Even her dad encouraging her to release a sex tape a la Paris Hilton wasn’t enough to make her think he’s a misogynist
Excuse me while I barf the entire contents of both my body and soul and bleach my eyeballs:
In 2003, when Paris Hilton’s sex tape was leaked on the internet, Donald wouldn’t stop talking about it, saying, “Paris is laughing all the way to the bank, she’s got the last laugh, she’s marvelous.” Ivanka could not believe her father was not only idolizing an airhead heiress caught blowing a guy on a night-vision video but encouraging her to follow Paris’s lead. (Speaking from the White House, [press secretary Stephanie] Grisham says, “This is untrue and is disgusting.”)
“The thing with Paris hurt Ivanka a lot,” says a friend. “He was heartbreaking to her at times.” But as with so much of her father’s behavior, she buried her feelings and moved on. She told herself that the story of her father’s attitude toward women was, simply, complicated, according to friends. Donald hired many women at the Trump Organization, she knew, and these women weren’t universally pretty; he wanted to employ women with traditionally masculine attitudes and almost enjoyed feeling discomfited by them, having them boss him around. Her father may have had issues with women, she felt, but he did not meet the textbook definition of a misogynist — a belief she seems to hold to the present day.
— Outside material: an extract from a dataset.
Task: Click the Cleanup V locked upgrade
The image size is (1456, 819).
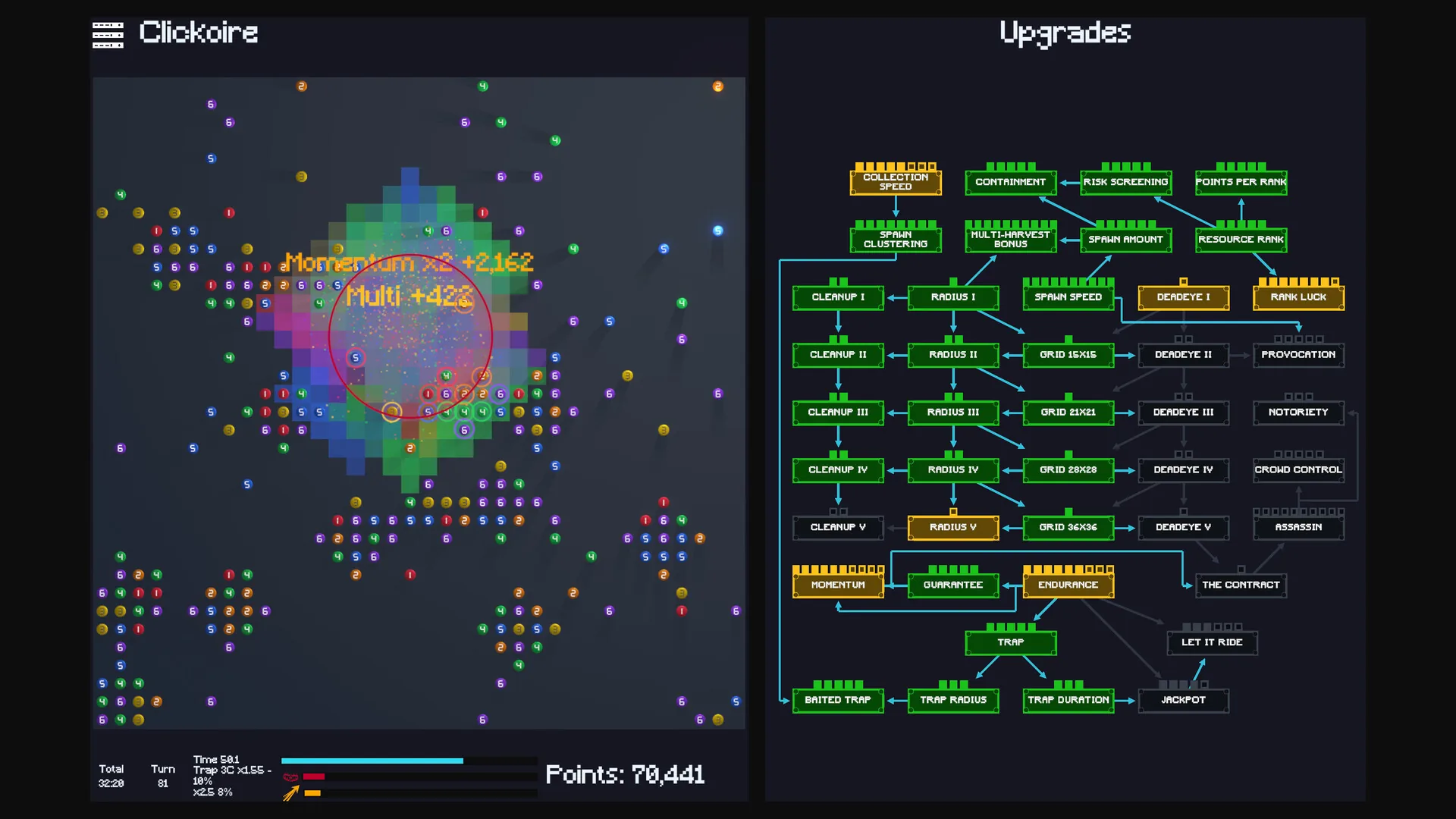Action: pyautogui.click(x=838, y=527)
Honestly, you lucked out in this situation, James:
Some people in New York bought what she was selling, and some found it fake. “She’s so polite it’s actually uncomfortable — her whole thing is ‘My father may be tacky and horrible, but I am elegant and refined,’ ” says a fashion editor who dined with her several years ago. And here and there, she has been caught acting less than perfect. “My place card was next to Ivanka’s at a small dinner, and during cocktails I looked over and saw her switch mine with someone else’s,” says architect James Ramsey. “I guess I wasn’t important enough.”
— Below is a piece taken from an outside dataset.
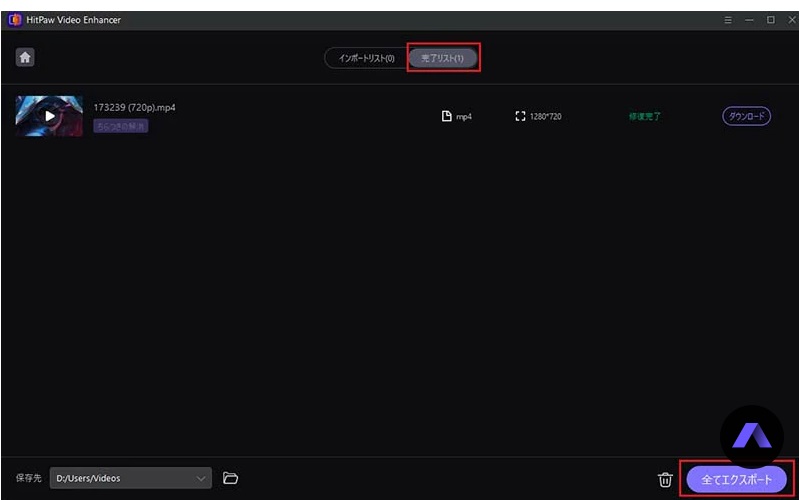This screenshot has height=500, width=799.
Task: Click the 全てエクスポート button
Action: coord(736,479)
After her father’s election, Ivanka, although excited by the win, told friends she wanted to stay in New York. Jared argued for D.C., saying they needed to protect her father, and, by the way, now anything — everything! — was theirs for the taking. At their synagogue, at least a few people began referring to Ivanka, the first Jewish member of an American First Family, by a new nickname, that of a savior. Grisham confirms that they called her Esther, after the beautiful Jewish wife of a Persian king who convinced him to cancel an order to annihilate the Jews.
The profile is worth reading alone just for extremely on-point lines like this: “She’s a frum Donatella Versace, her platinum hair parted severely down the middle, clad in increasingly conservative floor-length dresses, with an uncanny-valley beauty that’s the inverse of her father’s slack meat sack, and speaking in the ever-huskier whisper of a phone-sex operator who went to boarding school.”